Degree of splitting field of $X^4+2X^2+2$ over $\mathbf{Q}$

You're off to a good start. The splitting field $\Omega$ contains $\sqrt[4]{2}e^{\tfrac a8\pi i}$ for $a\in\{\pm3,\pm5\}$ and hence also $$\frac{\sqrt[4]{2}e^{\tfrac 58\pi i}}{\sqrt[4]{2}e^{\tfrac 38\pi i}}=e^{\tfrac14\pi i}=\zeta_8,$$ which shows that $\Bbb{Q}(\zeta_8)\subset\Omega$. Over this subfield we already have $$X^4+2X^2+2=(X^2-(-1+i))(X^2-(-1-i)),$$ where $-1-i=\zeta_8^2(-1+i)$. So if $\alpha\in\Omega$ is a root of $X^2-(-1+i)$ then $$(\zeta_8\alpha)^2-(-1-i)=\zeta_8^2(\alpha^2-(-1+i))=0,$$ i.e. $\zeta_8\alpha$ is a root of $X^2-(-1-i)$. This shows that $\Omega$ is the splitting field of $X^2-(-1+i)$ over $\Bbb{Q}(\zeta_8)$. It now suffices to check that $-1+i$ is not a square in $\Bbb{Q}(\zeta_8)$ to conclude that $[\Omega:\Bbb{Q}]=8$.

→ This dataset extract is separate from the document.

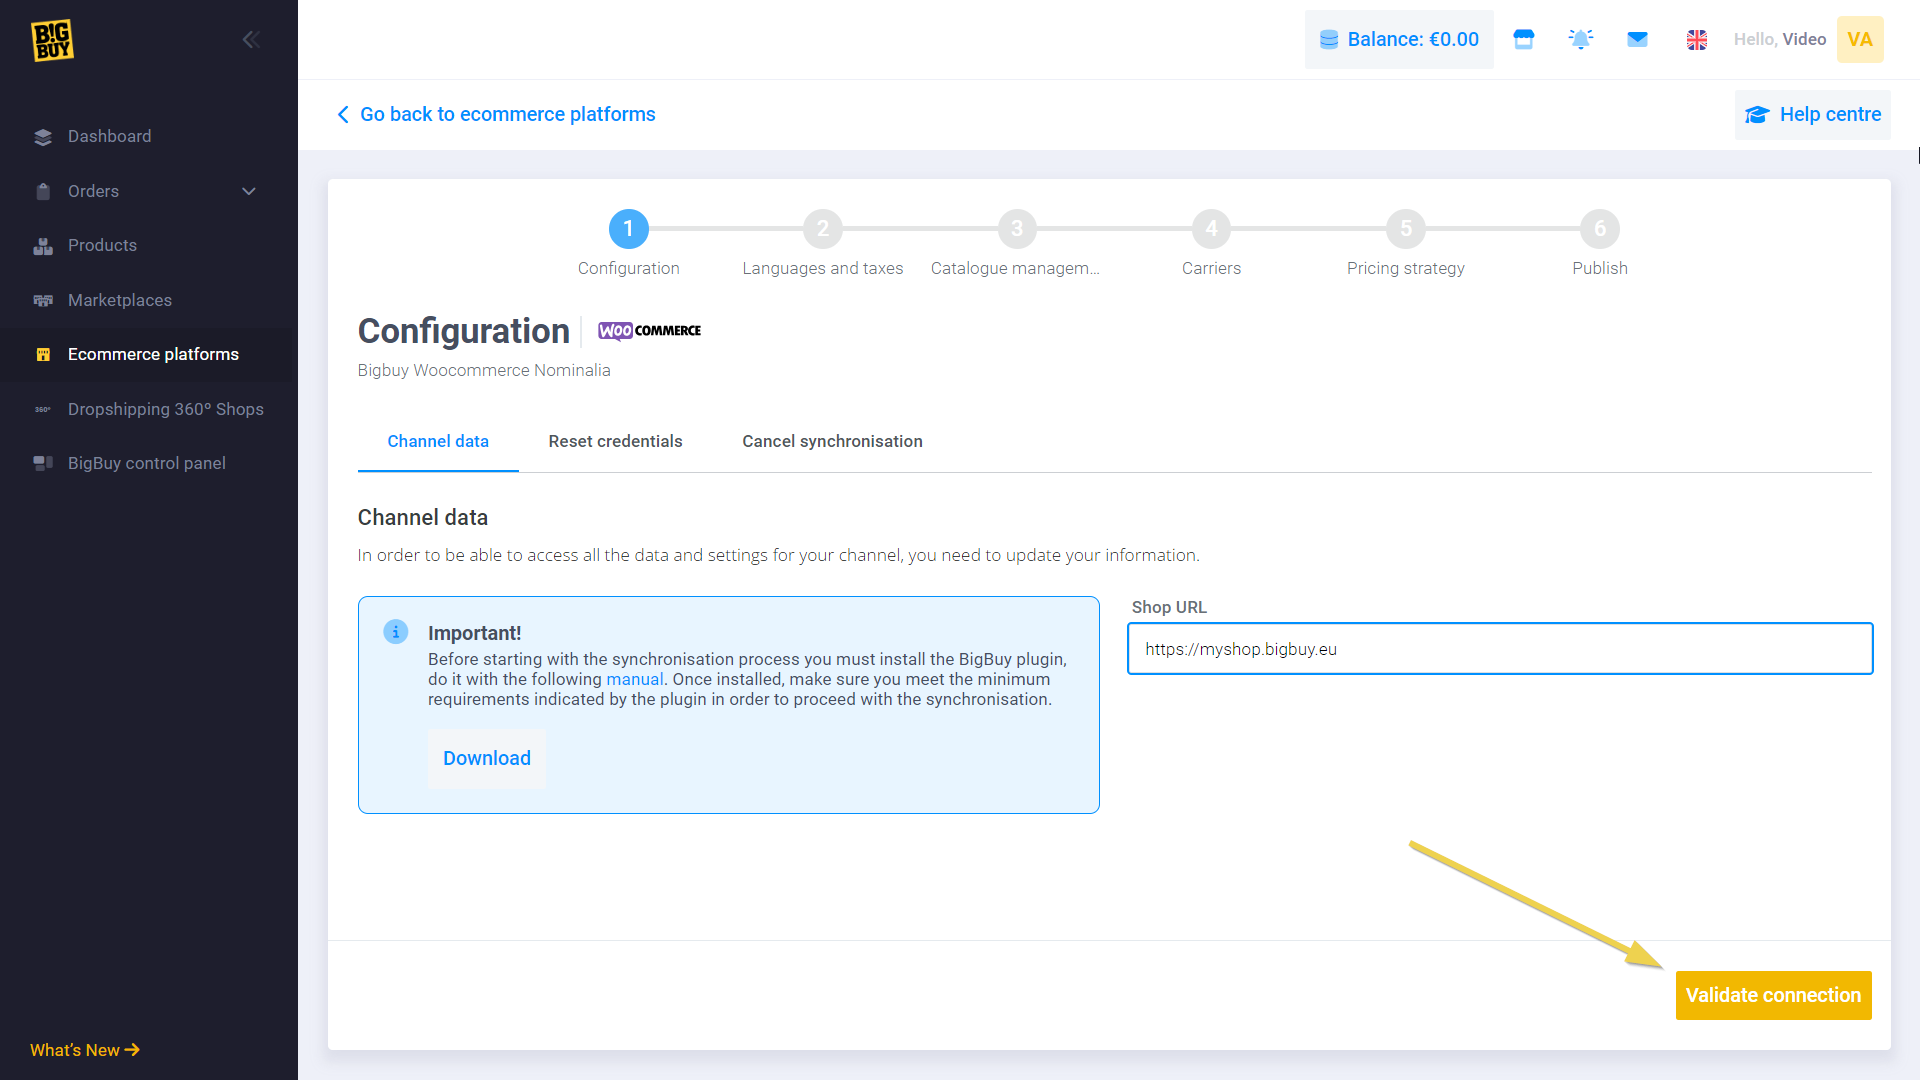Go back to ecommerce platforms

click(x=497, y=114)
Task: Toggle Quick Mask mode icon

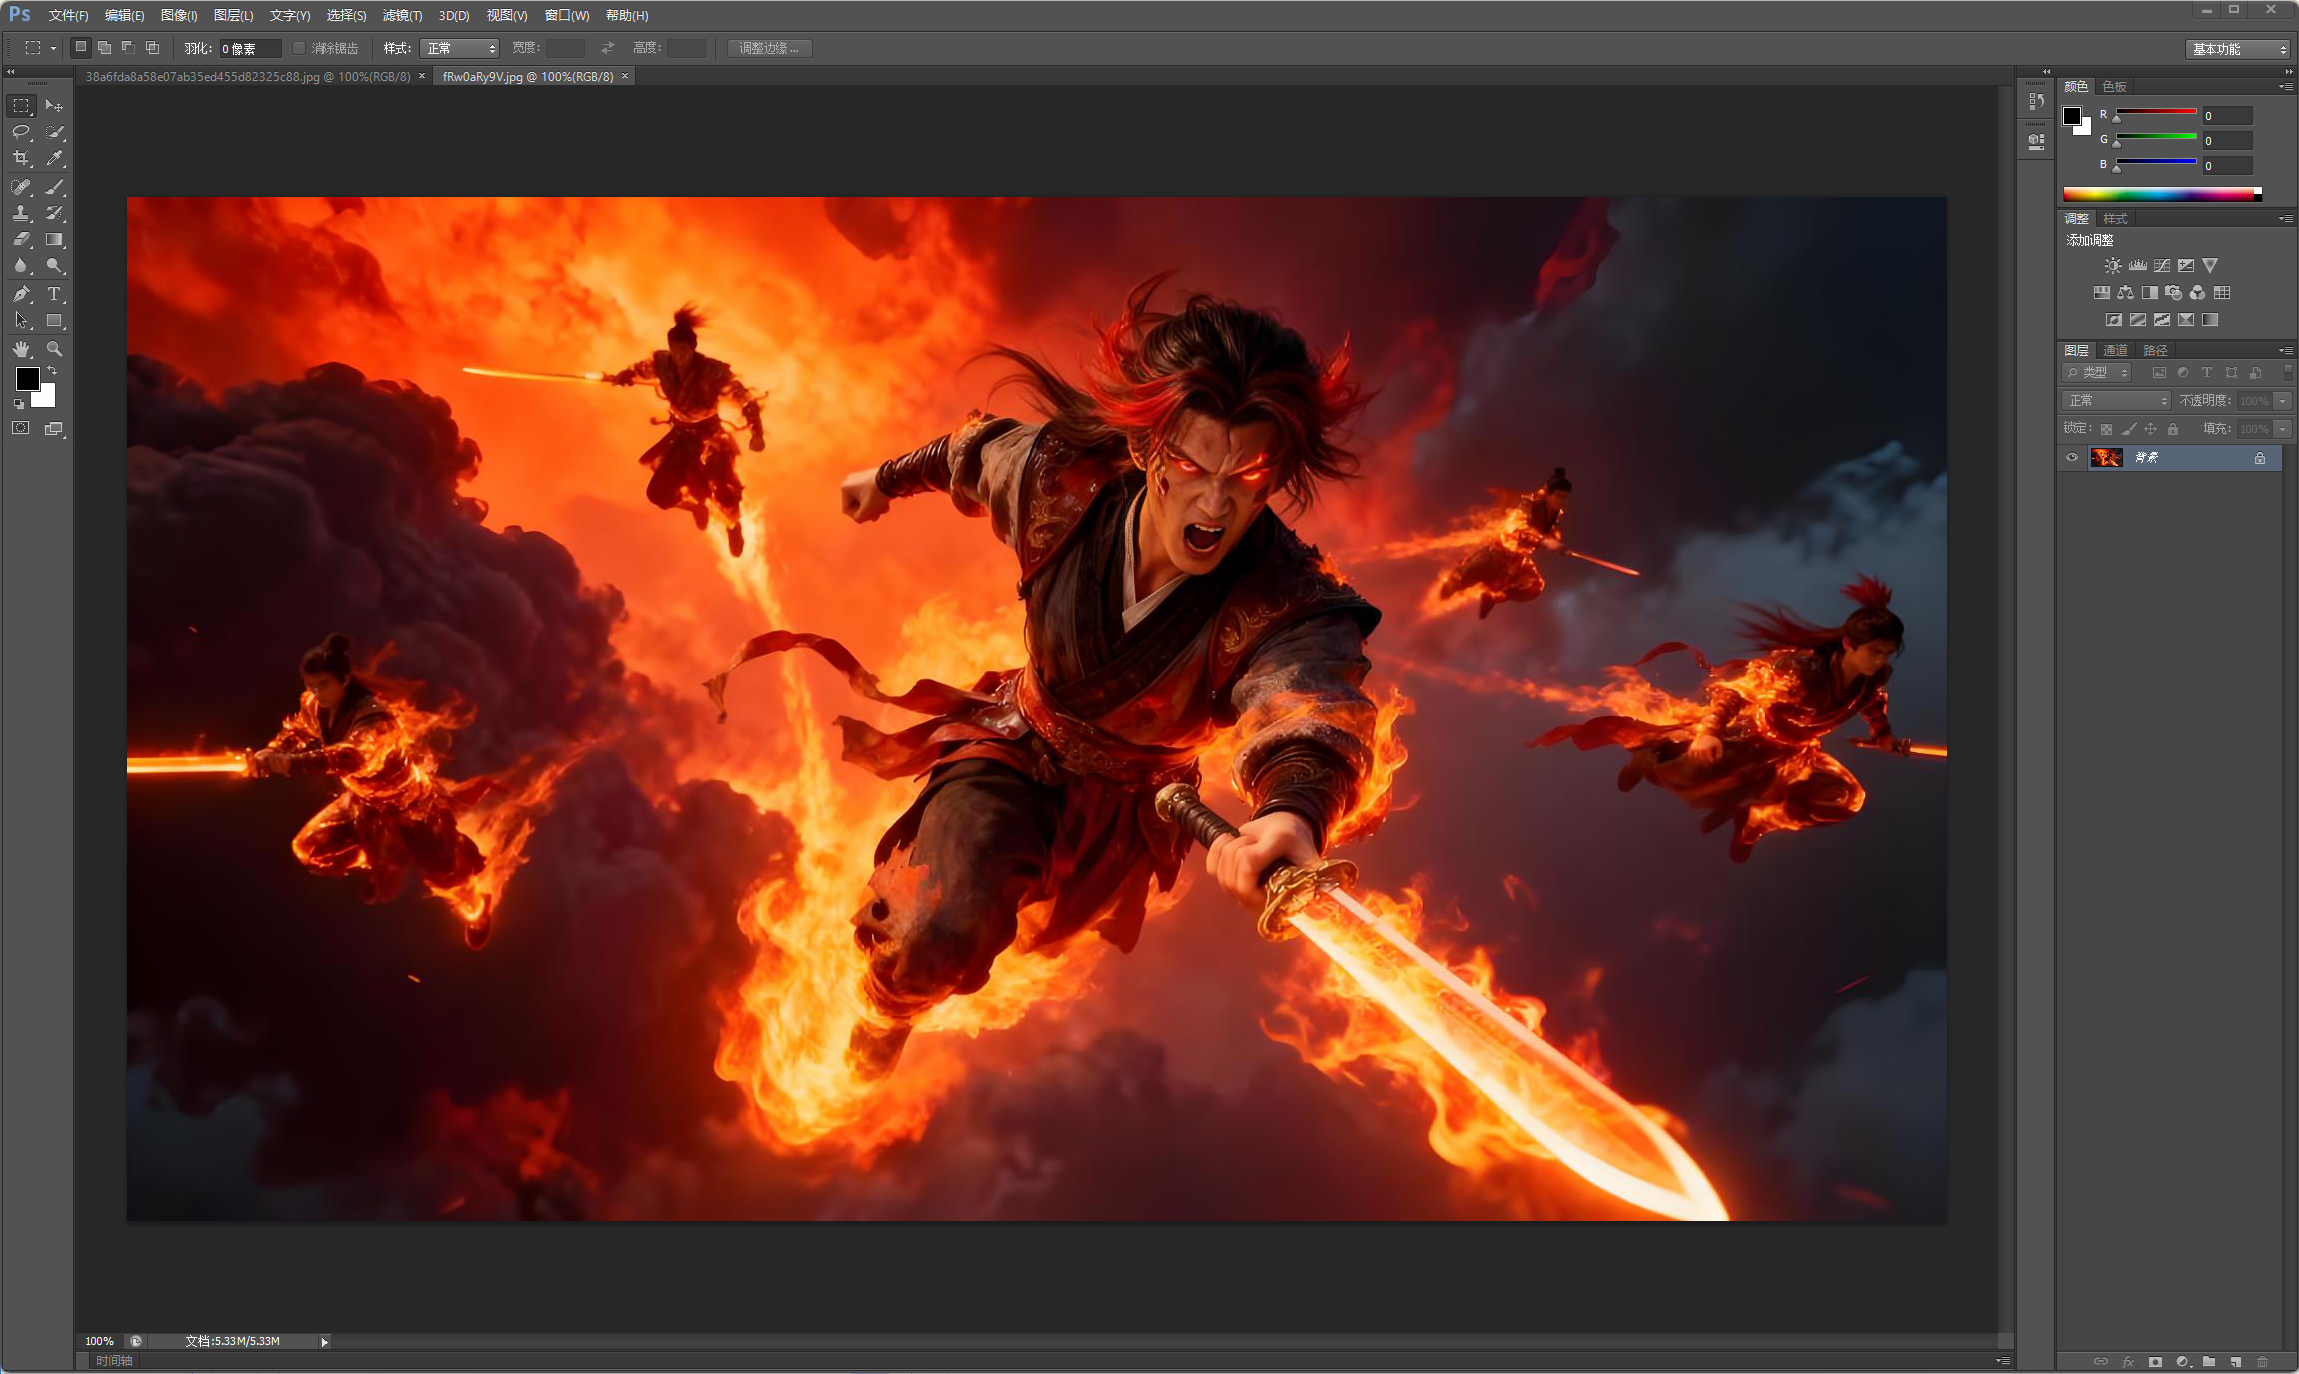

Edit: In response to the comment below; an excellent hands-on proof of the fact that $-1+i$ is not a square in $\Bbb{Q}(\zeta_8)$ has already been given in another answer. So here's a less constructive proof:

Suppose $-1+i$ is a square in $\Bbb{Q}(\zeta_8)$. Then it is a square in its ring of integers $\Bbb{Z}[\zeta_8]$, which is a unique factorization domain, and the factorization $$-1+i =-(1-\zeta_8)(1+\zeta_8) =\zeta_8^2\tfrac{1+\zeta_8}{1-\zeta_8}(1-\zeta_8)^2,$$ shows that the unit $\tfrac{1+\zeta_8}{1-\zeta_8}\in\Bbb{Z}[\zeta_8]$ is then also a square, where $\tfrac{1+\zeta_8}{1-\zeta_8}=\zeta_8(1+\zeta_8+\zeta_8^2)$.

Because $\Bbb{Z}[\zeta_8]$ is a UFD, every unit in $\Bbb{Z}[\zeta_8]$ is a cyclotomic unit, i.e. of the form $$\zeta_8^a\big(\tfrac{1-\zeta_8^3}{1-\zeta_8}\big)^b =\zeta_8^a(1+\zeta_8+\zeta_8^2)^b,$$ for unique $a\in\Bbb{Z}/8\Bbb{Z}$ and $b\in\Bbb{Z}$. This shows that $\zeta_8(1+\zeta_8+\zeta_8^2)$ is not a square.